3. Even though most of us believe in the two-state solution as the optimal settlement of the 100-year-old conflict, we cannot put all our (liberal) eggs in this basket. If for some reason there will never be two states here, or not in the foreseeable future, there will still be plenty of work for us liberals to do in the areas of human rights, cultural and religious pluralism and protecting democracy. This will be true in any political scenario.
4. If Diaspora Liberal Zionists stay out of the game, they will leave the stage solely in the hands of the centrists and the right-wingers of the Jewish community. This will be bad for Israel and bad for the Jewish people. Judaism has thrived and survived through accommodation and integration. We need to be connected to liberal democracies and Jews everywhere, and we can amplify your voice here.
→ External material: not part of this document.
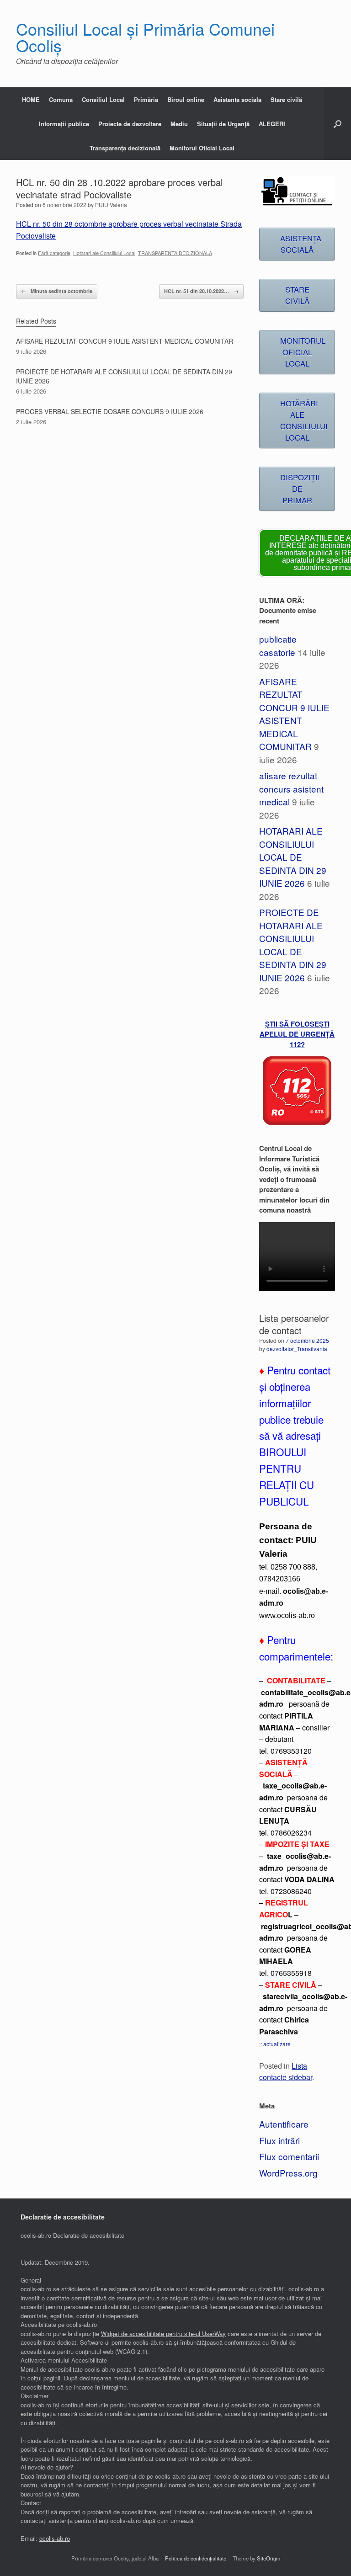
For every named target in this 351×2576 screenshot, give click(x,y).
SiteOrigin (268, 2558)
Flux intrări (279, 2140)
5. If liberal Jews around the world will work together with their Israeli counterparts, our cause will actually become a significant political voice within the global Jewish political arena and it will also contribute to the strengthening of Jewish peoplehood.
Israel is still a “work in progress.” If not the promised land, we need to be a “promising” land. Many of Israel’s social and institutional norms are still in formation. We have seen over the years how in many areas, Israeli society has become far more liberal and inclusive, participating in the global economy, open to criticism, embracing religious pluralism and diversity. These cultural developments were born from the relentless grassroots work of liberal Israelis who have been in the trenches for decades together with the support of their Diaspora counterparts. True, most of the progress has been made in civil areas, while the political-regional issues are still governed by fear and aggression and locked in coalition agreements that make real change hard to achieve.
So now, dear friends, it’s time to roll up your sleeves and, together with us, fight for the future of Israel as a peace-loving nation stemming out of the words of our declaration of independence that calls for the creation of a state based on the values of justice, peace and liberty as envisaged by the prophets of Israel.
Elan Ezrachi is a Jerusalem-based consultant to international Jewish organizations. Naamah Kelman is a rabbi and the dean of Hebrew Union College-Jewish Institute of Religion.